In the last Seinfeld on Marketing, I only briefly touched on the three types of groups. Today we’ll discuss more in depth the last group, The Interdependent Group.
If you ever work in groups (and who doesn’t), The Interdependent Group is the Holy Grail of groups. In this type of group, each member is independent in work and thought yet is mutually dependent on each member of the group for the final outcome – but there has to be the right balance of independence and dependence. If the scales are tipped too much to the “dependent” side and each member relies on others unhealthily for input, the result is usually the collective bland ideas of The Consensus Group. If on the other hand the scales are tipped too heavily to the other side and “independence” reins supreme, the result is usually the amassed hodgepodge of confusing ideas of The Frankenstein Group.

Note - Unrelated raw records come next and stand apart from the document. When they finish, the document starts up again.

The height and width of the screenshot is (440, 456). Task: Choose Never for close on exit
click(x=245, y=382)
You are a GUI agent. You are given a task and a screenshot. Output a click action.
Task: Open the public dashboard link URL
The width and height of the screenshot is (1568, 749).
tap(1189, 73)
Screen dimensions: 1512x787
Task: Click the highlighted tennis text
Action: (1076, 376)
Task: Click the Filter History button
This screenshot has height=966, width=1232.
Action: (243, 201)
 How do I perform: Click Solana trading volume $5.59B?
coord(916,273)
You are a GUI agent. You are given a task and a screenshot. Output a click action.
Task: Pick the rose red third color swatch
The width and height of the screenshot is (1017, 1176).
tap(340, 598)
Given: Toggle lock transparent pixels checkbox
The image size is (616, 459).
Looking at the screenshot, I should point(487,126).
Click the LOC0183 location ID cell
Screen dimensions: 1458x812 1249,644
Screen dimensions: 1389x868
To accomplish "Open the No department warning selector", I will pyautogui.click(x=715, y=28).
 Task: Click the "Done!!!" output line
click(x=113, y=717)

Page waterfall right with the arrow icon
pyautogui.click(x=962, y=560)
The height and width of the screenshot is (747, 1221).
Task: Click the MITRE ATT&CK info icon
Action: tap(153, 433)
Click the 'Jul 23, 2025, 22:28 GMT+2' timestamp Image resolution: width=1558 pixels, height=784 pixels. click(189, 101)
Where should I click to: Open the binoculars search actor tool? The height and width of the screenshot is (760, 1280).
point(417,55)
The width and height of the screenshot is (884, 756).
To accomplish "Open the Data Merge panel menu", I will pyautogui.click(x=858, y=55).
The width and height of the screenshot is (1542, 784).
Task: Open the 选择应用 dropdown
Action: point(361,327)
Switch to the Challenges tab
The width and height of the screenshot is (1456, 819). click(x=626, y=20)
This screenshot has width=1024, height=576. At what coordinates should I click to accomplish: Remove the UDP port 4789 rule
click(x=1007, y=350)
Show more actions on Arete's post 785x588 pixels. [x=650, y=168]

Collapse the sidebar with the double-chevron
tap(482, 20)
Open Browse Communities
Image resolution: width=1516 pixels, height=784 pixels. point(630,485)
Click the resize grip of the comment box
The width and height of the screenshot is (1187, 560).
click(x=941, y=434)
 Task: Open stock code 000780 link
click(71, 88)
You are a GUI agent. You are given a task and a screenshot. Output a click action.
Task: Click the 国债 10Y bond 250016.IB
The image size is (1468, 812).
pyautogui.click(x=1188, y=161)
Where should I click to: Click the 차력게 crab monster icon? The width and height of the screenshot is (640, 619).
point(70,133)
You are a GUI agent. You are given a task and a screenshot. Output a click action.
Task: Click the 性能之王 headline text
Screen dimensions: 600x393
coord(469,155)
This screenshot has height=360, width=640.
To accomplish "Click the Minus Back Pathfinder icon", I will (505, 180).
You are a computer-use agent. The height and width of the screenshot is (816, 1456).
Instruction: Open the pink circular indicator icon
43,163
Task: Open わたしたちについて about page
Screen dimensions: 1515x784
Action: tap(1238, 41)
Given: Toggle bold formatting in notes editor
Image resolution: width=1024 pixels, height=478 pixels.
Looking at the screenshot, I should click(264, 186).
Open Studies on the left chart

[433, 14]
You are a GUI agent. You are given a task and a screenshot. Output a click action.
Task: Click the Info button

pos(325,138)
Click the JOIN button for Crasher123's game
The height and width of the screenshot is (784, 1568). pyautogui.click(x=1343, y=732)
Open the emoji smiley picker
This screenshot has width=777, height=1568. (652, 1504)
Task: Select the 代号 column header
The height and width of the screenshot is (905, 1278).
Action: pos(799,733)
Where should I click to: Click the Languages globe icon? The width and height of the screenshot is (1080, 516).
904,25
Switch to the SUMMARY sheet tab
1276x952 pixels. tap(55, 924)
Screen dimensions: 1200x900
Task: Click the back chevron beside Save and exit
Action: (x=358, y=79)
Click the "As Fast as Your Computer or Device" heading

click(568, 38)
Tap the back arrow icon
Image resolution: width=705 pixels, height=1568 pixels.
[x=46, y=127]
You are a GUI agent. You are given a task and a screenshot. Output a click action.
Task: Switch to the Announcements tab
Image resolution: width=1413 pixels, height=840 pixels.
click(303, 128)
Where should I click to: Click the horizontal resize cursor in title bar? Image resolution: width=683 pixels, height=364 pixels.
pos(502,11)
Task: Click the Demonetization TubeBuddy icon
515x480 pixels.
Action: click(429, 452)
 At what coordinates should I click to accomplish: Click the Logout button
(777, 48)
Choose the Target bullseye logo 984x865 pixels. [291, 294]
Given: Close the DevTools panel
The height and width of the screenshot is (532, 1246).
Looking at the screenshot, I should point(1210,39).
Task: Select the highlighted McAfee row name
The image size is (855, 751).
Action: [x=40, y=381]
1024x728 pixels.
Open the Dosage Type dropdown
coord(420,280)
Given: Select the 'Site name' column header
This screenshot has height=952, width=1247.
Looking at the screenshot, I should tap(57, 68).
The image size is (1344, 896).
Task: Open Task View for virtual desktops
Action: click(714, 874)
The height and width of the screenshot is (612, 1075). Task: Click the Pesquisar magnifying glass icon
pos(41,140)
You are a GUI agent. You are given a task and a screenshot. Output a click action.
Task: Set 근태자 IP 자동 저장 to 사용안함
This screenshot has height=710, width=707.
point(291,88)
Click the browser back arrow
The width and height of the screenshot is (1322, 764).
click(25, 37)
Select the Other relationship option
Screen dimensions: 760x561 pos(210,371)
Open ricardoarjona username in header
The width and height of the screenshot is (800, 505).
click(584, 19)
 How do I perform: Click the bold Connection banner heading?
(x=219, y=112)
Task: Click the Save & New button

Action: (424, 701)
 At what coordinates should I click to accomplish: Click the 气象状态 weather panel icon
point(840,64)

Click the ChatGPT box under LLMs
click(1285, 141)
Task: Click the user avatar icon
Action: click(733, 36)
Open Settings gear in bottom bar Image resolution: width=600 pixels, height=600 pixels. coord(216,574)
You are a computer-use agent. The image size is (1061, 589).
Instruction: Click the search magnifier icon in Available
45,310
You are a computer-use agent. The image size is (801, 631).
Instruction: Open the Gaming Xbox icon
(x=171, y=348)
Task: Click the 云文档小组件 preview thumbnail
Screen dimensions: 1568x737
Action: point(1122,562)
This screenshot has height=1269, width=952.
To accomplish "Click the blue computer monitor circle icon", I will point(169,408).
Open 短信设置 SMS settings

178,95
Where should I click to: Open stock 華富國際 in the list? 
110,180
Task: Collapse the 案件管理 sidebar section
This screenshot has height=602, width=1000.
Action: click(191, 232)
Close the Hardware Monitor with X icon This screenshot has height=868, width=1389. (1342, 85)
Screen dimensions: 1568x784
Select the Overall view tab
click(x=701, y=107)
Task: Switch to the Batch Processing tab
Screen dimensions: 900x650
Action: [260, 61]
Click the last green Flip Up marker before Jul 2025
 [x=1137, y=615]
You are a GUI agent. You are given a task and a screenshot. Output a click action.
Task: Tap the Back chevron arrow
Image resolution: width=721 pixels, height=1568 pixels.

A good example of The Interdependent Group at work comes from the making of the book The Age of Conversation. In this book, each marketing guru from Drew McLellan to Gavin Heaton independently wrote a chapter about word of mouth marketing and combined them into a book (by the way, it’s worth the read and the proceeds go to charity). This project seemed to have the right combination of independence (the authors submitted their chapter free from tight restrictions from the other members) and dependence on the out come (the flow of the book worked and the group relied on one another to produce the final result).
The difference between the Age of Conversation and the Novel Twists project I brought up yesterday is that the independence/dependence scale of the Novel Twists project is out of balance. Not only are the authors at Novel Twists dependent on the outcome, but given the structure of the novel they are also dependent on the input as well (if one author introduces a new character or involves a character in some action, it has to be carried out by subsequent authors).
Any relationship where people have to work together for a common purpose (albeit in business, personal relationships, communities, politics, etc.), the optimized power realized from a group will only come from the independent input and the common dependence on the output of interdependent groups.